Deletion from the nth position in a Linked List in JAVA

July 9, 2020

JAVA Program for Deletion from the n^th position in a Linked List in JAVA

Earlier we’ve already learned about how linked lists store data and operate on them. In this page we’ll take a look at how to perform Deletion from the n^th position in a Linked List in JAVA Programming Language. To perform a deletion from the n^th node, of a list we’ll have to delete the pointer stored in (n-1)^th node and store the address of the (n+1)^th node in the address space of (n-1)^th node.

Implementation

For deletion from a Singly Linked List from n^th position We first have to check if the list is not empty, if not then continue.
Let the number of nodes be N.
Then the index of the node to be deleted is equal to n.
To delete the node n, we’ll first have to store the address stored in the node n, for the node (n+ 1), in a temporary variable.
Then ths address stored in the temporary variable will be stored in the address space of the node (n – 1), where the existing address will be of node n.

Algorithm

delete ( n )
IF n = 0
HEAD -> t.next (Address of second node)
FOR i=0 to t!=null and i<n-1
t=t.next
EXIT
Node next = t->next->next
t.next=next

Example

Input : 10-->20-->30-->40-->50-->60
        n=3
Output: 40-->50-->60-->10-->20-->30

Complexity

As we are visiting a node atmost once so the time complexity is O(N).

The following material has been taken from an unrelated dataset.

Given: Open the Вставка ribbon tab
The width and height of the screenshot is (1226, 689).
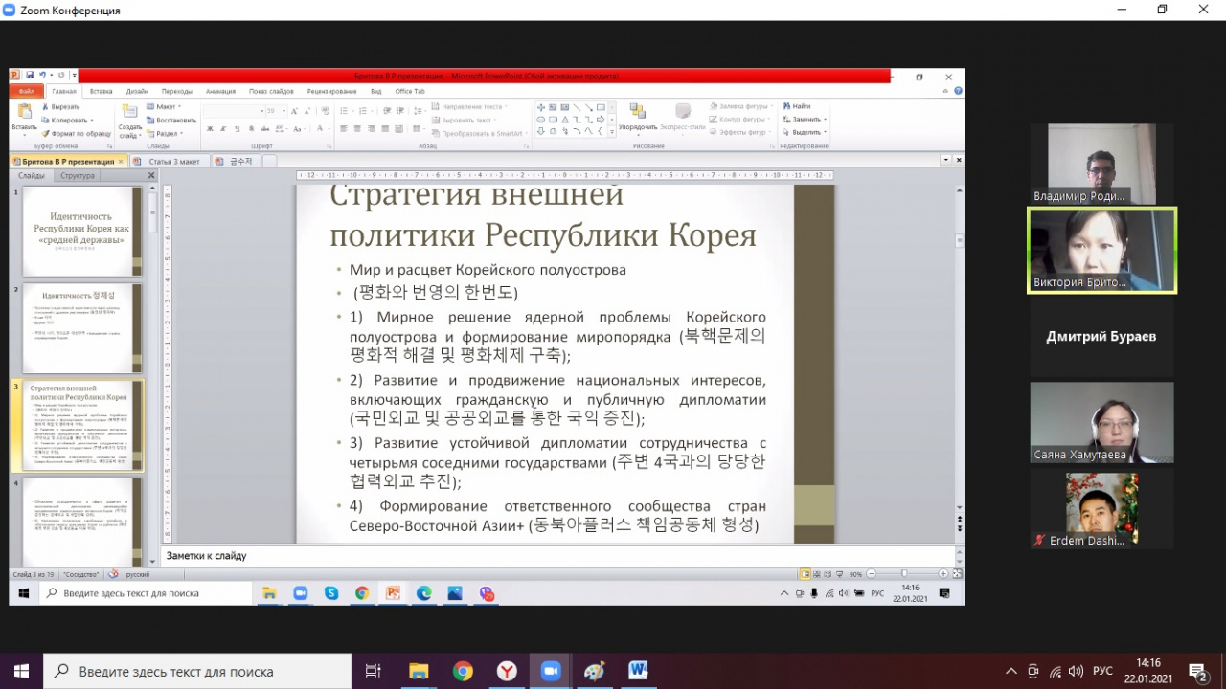Looking at the screenshot, I should (x=101, y=91).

Code In JAVA Programming Language

import java.util.*;
public class Main 
{
    public static void main(String[] args) throws Exception {
        LinkedList ll = new LinkedList();
        ll.addItem(60);
        ll.addItem(50);
        ll.addItem(40);
        ll.addItem(30);
        ll.addItem(20);
        ll.addItem(10);
        ll.display();
        ll.delete(3);  
        System.out.println("List after deletion: ");  
        ll.display();
        ll.delete(2);  
        System.out.println("List after deletion: ");  
        ll.display();
    }
}
class LinkedList {
    private class Node {
        int data;
        Node next;
        // Node constructor
        // There are two fields in the node- data and address of next node
        public Node(int data, Node next) {
            this.data = data;
            this.next = next;
        }
    }
    private Node head;
    private Node tail;
    private int size;
    // Linked list constructor
    public LinkedList() {
            this.head = null;
            this.tail = null;
            this.size = 0;
        }
    // Function to traverse and print the linked list
    public void display() {
        Node temp = head;
        while (temp != null) {
            System.out.print(temp.data + "–>");
            // Set temp to point to the next node
            temp = temp.next;
        }
        System.out.println("END");
    }
    // Function to add a node in beginning of linked list
    public void addItem(int item) {
        // Create a temp node which points to head
        Node temp = new Node(item, head);
        // If linked list is empty, temp is the head and tail node both
        if (this.size == 0) {
            this.head = this.tail = temp;
        }
        // else set the head such that it now points to temp node
        else {
            this.head = temp;
        }
        this.size++;
    }
    void delete(int n) 
    {
        Node t = head; 
        if (n == 0) 
        { 
            head = t.next; 
            return; 
        }
        
        if (head == null) 
            return;  
            
        
        for (int i=0; t!=null && i<n-1; i++) 
            t = t.next; 
        if (t == null || t.next == null)  //if n> length of linked list 
            return; 
  
        // Node temp->next is the node to be deleted 
        // Store pointer to the next of node to be deleted 
        Node next = t.next.next; 
  
        t.next = next;  // Unlink the deleted node from list 
        } 
     
}

10–>20–>30–>40–>50–>60–>END
List after deletion: 
10–>20–>30–>50–>60–>END
List after deletion: 
10–>20–>50–>60–>END